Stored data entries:
= = = = = = =
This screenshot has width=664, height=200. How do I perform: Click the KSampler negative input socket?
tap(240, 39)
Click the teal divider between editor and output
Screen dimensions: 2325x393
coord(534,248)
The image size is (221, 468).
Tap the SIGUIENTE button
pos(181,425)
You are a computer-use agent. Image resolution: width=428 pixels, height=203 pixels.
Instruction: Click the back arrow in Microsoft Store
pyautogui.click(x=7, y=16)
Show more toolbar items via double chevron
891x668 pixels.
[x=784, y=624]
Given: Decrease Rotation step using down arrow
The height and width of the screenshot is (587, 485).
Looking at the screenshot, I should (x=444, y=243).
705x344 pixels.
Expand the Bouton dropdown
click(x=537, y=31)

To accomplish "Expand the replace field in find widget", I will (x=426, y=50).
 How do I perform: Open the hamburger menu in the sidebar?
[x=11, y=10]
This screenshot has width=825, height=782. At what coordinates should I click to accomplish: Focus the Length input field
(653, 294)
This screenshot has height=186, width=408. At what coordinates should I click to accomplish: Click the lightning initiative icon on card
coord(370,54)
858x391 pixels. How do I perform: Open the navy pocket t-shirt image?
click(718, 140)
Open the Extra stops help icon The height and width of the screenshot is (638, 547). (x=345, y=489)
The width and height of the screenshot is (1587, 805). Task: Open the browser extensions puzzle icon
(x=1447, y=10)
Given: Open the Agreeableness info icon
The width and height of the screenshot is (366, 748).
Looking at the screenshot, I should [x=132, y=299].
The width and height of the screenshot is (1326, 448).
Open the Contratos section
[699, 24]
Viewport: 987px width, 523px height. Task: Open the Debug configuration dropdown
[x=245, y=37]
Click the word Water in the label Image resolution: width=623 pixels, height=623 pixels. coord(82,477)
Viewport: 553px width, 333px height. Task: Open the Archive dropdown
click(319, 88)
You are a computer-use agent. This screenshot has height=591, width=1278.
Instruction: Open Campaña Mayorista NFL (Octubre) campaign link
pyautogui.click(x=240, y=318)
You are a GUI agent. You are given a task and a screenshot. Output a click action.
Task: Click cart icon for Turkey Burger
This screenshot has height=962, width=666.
= = = = = = =
*Task statement*:
Copy the whole of the data above exactly.

*Task answer*:
This screenshot has width=664, height=200. How do I perform: Click the KSampler negative input socket?
tap(240, 39)
Click the teal divider between editor and output
Screen dimensions: 2325x393
coord(534,248)
The image size is (221, 468).
Tap the SIGUIENTE button
pos(181,425)
You are a computer-use agent. Image resolution: width=428 pixels, height=203 pixels.
Instruction: Click the back arrow in Microsoft Store
pyautogui.click(x=7, y=16)
Show more toolbar items via double chevron
891x668 pixels.
[x=784, y=624]
Given: Decrease Rotation step using down arrow
The height and width of the screenshot is (587, 485).
Looking at the screenshot, I should (x=444, y=243).
705x344 pixels.
Expand the Bouton dropdown
click(x=537, y=31)

To accomplish "Expand the replace field in find widget", I will (x=426, y=50).
 How do I perform: Open the hamburger menu in the sidebar?
[x=11, y=10]
This screenshot has width=825, height=782. At what coordinates should I click to accomplish: Focus the Length input field
(653, 294)
This screenshot has height=186, width=408. At what coordinates should I click to accomplish: Click the lightning initiative icon on card
coord(370,54)
858x391 pixels. How do I perform: Open the navy pocket t-shirt image?
click(718, 140)
Open the Extra stops help icon The height and width of the screenshot is (638, 547). (x=345, y=489)
The width and height of the screenshot is (1587, 805). Task: Open the browser extensions puzzle icon
(x=1447, y=10)
Given: Open the Agreeableness info icon
The width and height of the screenshot is (366, 748).
Looking at the screenshot, I should [x=132, y=299].
The width and height of the screenshot is (1326, 448).
Open the Contratos section
[699, 24]
Viewport: 987px width, 523px height. Task: Open the Debug configuration dropdown
[x=245, y=37]
Click the word Water in the label Image resolution: width=623 pixels, height=623 pixels. coord(82,477)
Viewport: 553px width, 333px height. Task: Open the Archive dropdown
click(319, 88)
You are a computer-use agent. This screenshot has height=591, width=1278.
Instruction: Open Campaña Mayorista NFL (Octubre) campaign link
pyautogui.click(x=240, y=318)
You are a GUI agent. You are given a task and a screenshot. Output a click action.
Task: Click cart icon for Turkey Burger
This screenshot has height=962, width=666.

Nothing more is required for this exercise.